Network Adequacy - Provider Network Capacity: In previous years CMS explored the possibility of establishing minimum enrollee/provider ratios as standards for provider network adequacy. Section 3.i in the draft 2019 abandons this policy direction and defers any such standard-setting to states. NOSORH believes that a more useful approach would be for CMS to establish a single nationwide set of minimum enrollee/provider ratios to be used as guidance for adequate provider network capacity.

This approach is currently used in the certification of Medicare Advantage plans, where detailed enrollee/provider ratios are established for a comprehensive range of services, specialties and facilities. These standards are used to set specific county level provider network capacity minimums for each county in the nation. NOSORH believes that a similar set of detailed county level capacity minimums would help qualified health plans assure that they have adequate capacity in rural and CEAC areas of the nation.

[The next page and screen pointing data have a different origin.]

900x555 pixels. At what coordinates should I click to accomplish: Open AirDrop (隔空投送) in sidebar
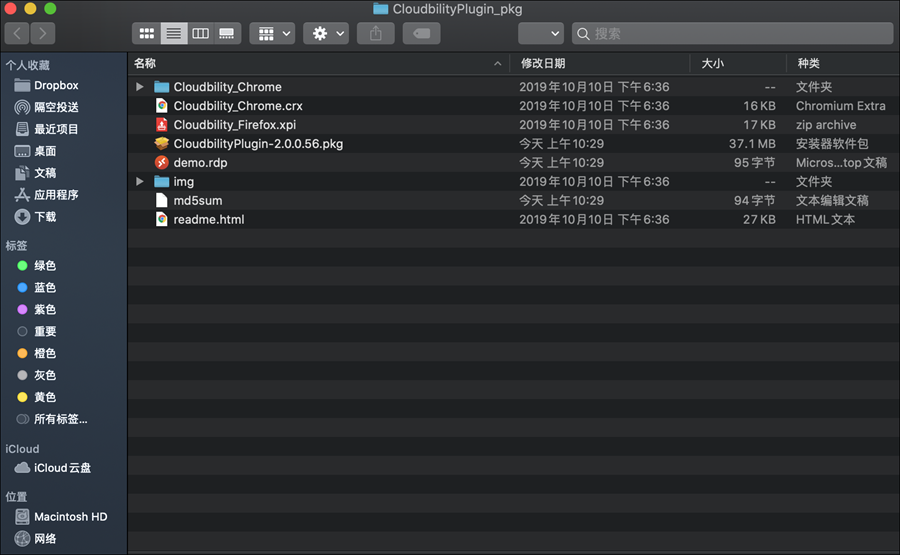click(56, 107)
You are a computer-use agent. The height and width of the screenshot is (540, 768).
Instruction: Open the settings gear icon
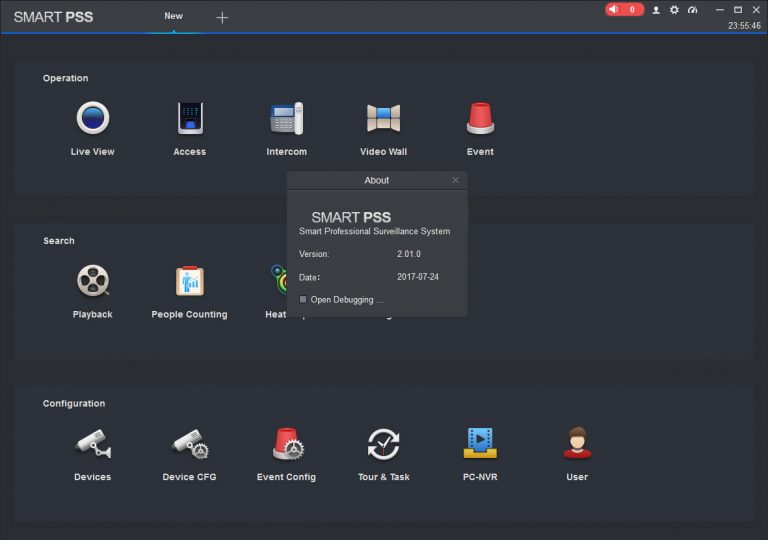click(674, 10)
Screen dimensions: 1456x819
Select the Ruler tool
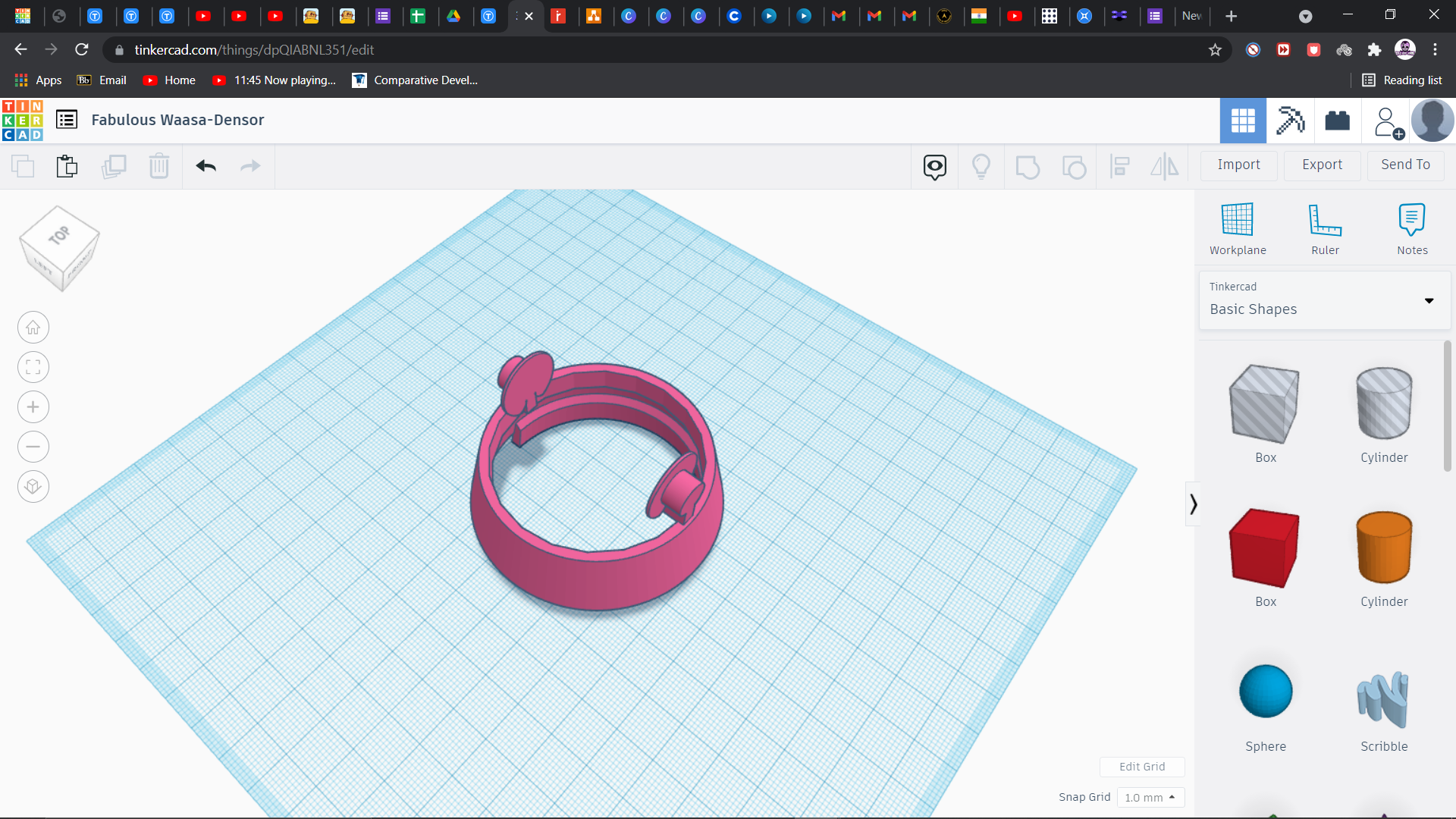click(1325, 220)
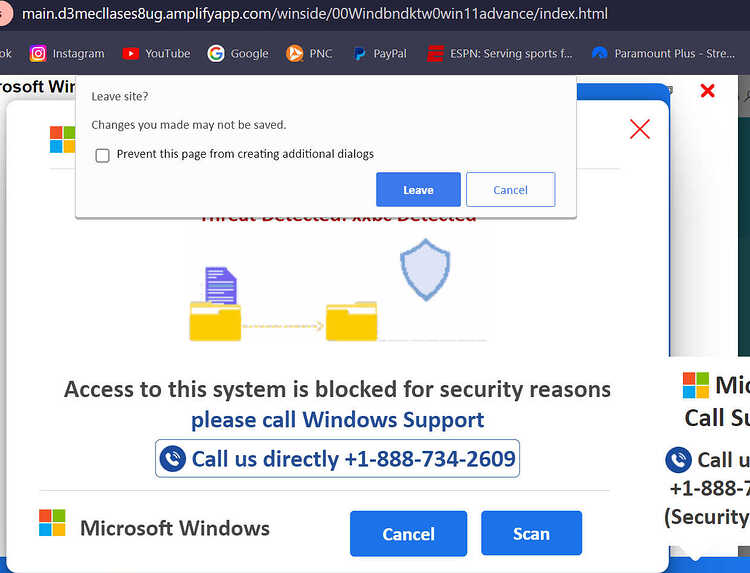This screenshot has height=573, width=750.
Task: Open the PayPal bookmark icon
Action: (359, 54)
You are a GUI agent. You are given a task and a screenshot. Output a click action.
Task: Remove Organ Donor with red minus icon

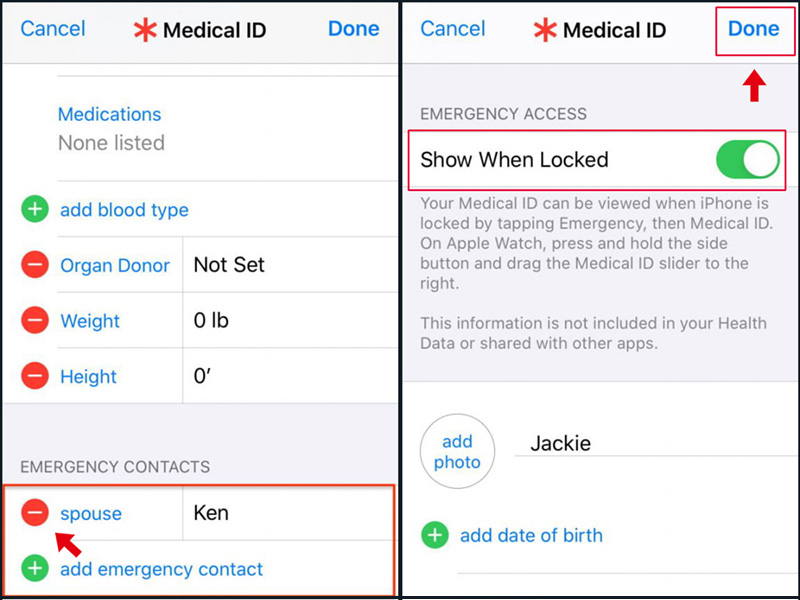coord(35,265)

Recommendation: NOSORH recommends that CMS adopt enrollee/provider minimum capacity ratios for a comprehensive range of specialties and facilities. NOSORH also recommends that these ratios be used to compute specific capacity minimums for each county in the nation. These county level ratios would simplify the task of monitoring plan compliance, and would facilitate any delegation to states of this responsibility.

As with time/distance standards, NOSORH also recommends that if CMS wants to delegate provider network adequacy assurance to states that it provide financial support to support that function. Many states do not have the resources to conduct this activity appropriately and a delegation of this federal responsibility to states without financial support could be viewed as an additional unfunded mandate.

Essential Community Providers (ECPs): In Section 4 the draft 2019 Letter proposes a core standard requiring each plan to assure that it “…contracts with at least 20 percent of available ECPs in each plan’s service area to participate in the plan’s provider network.” This represents a one-third reduction in the minimum contracting standard used for 2018. NOSORH believes that this is an inadequate standard for assuring adequate provider access in rural and CEAC areas.

If a service area is a multi-county area with a mix of rural and urban counties, it is entirely possible for a plan to meet this standard by contracting entirely with ECPs in urban counties. While plans must make good faith offers to at least one ECP in each county, those offers do not need to reflect the different cost of providing care in rural counties. NOSORH believes that a county-specific ECP contracting standard would assure adequate access to care in rural and CEAC areas.

It should be noted that many ECPs are operating in health service shortage areas. Failure to contract with ECPs in shortage areas may mean that the plan cannot find adequate alternative providers to assure access to care for area residents. NOSORH believes that the 20% contracting requirement is too low for assuring adequate access to care in shortage areas.

Recommendation: NOSORH recommends that CMS adopt an ECP standard requiring qualified health plans to contract with, at least 30% of ECPs in each ECP category in each county of the service area. In addition, NOSORH recommends that CMS require plans to contract with all ECPs in shortage areas that are part of a service area.